Relation between metric tensors $g^{ab}$ is the metric tensor  (Minkowski)
Im trying to understand if this is true:
$g^{ab}g_{ab}=?=g^{aa}g_{aa}$
Have a nice day.
 A: No. The right side of your equation is meaningless. You have to contract indices two at a time, not four at a time. Otherwise you don’t get a Lorentz-invariant result.
A: As a third, but equivalent, perspective to the existing answers:  When in doubt, you can always put the summation back explicitly. (Just take it back out once you understand the answer and before getting evil looks from your peers for not having used Einstein summation!)

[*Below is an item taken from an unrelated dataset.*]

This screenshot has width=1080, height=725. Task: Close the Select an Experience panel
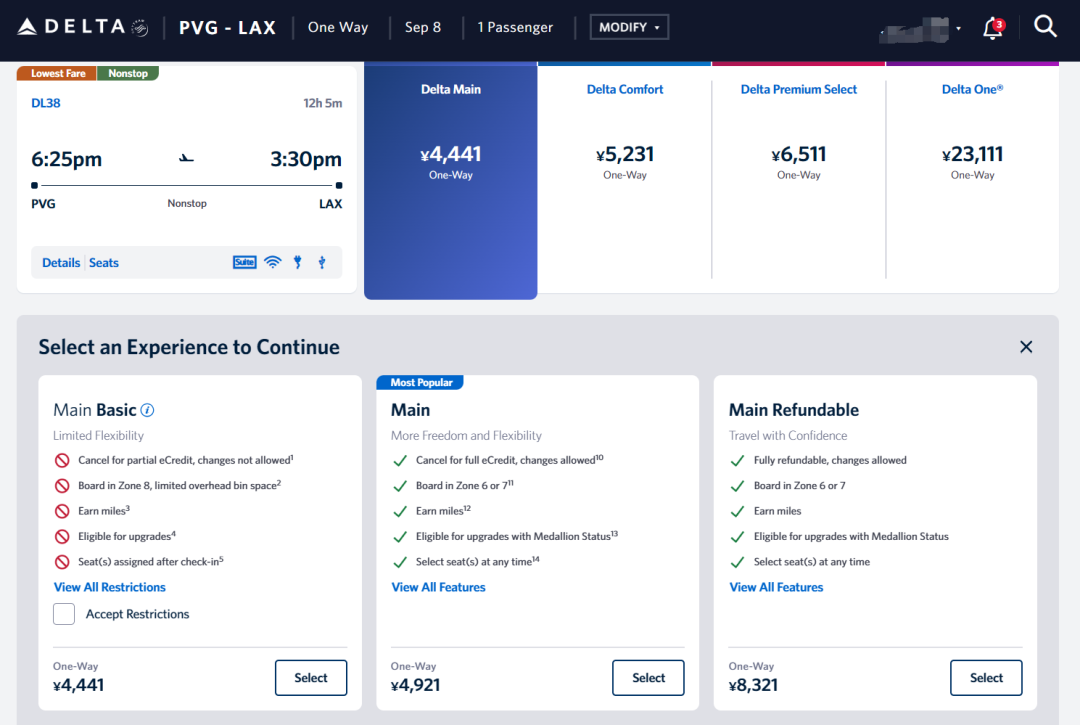click(x=1026, y=347)
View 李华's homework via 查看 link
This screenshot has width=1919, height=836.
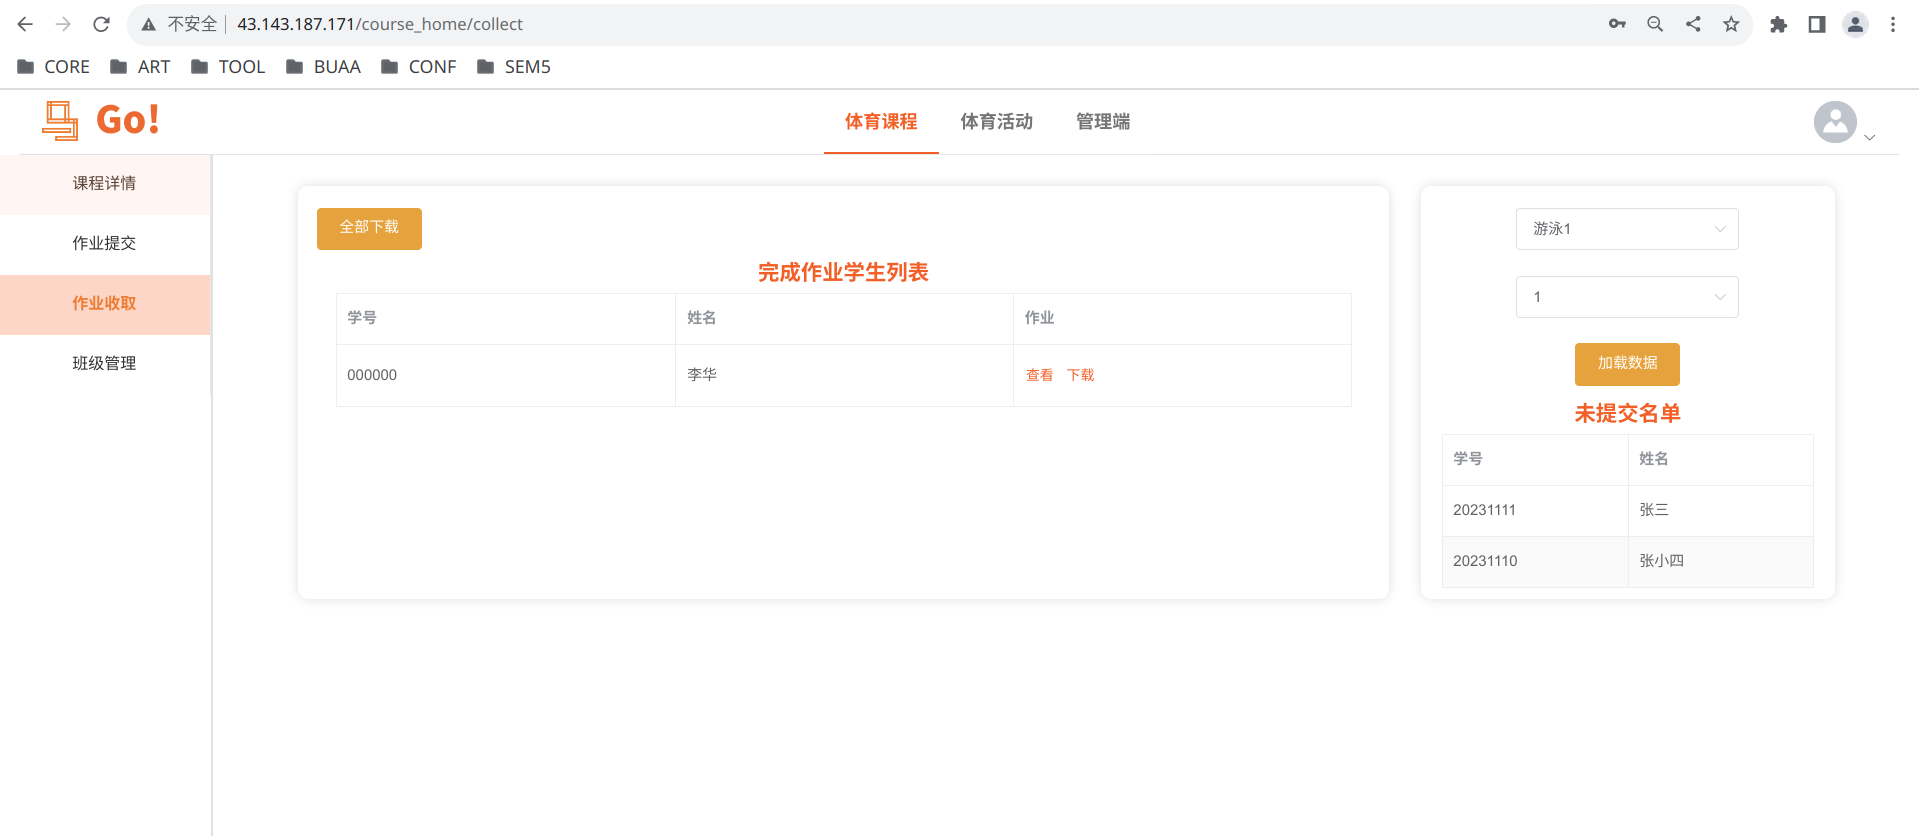click(x=1039, y=375)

In your case, you would have
$$ \sum_a \sum_b g^{ab} g_{ab} = ? = \sum_a \sum_a g^{aa} g_{aa} \ \ \mathrm{(Nonsense!)} $$
which you'll probably agree is nonsense.  Using the same dummy index on both summations just doesn't make sense.  If you instead, intended it to be 
$$ \sum_a \sum_b g^{ab} g_{ab} = ? = \sum_a g^{aa} g_{aa} \ \ \mathrm{(Nonsense!)}$$
with the understanding that one $a$ pair is fixed from having done the sum on $b$ and one is the dummy index of the remaining sum, that's not an accepted interpretation of the notation with the explict summation or in the Einstein convention.  It's inherently ambiguous what's to be summed and what's not if you try to do it like that.
A: As @G.Smith pointed out in his answer, $g^{aa}g_{aa}$ doesn't make sense.
You can calculate $g^{ab}g_{ab}$ as a special case of raising and lowering indices.
Contracting the $b$ indices first you get
$$g^{ab}g_{ab}=\delta^a_a=...$$
I leave out the final step as an exercise for you.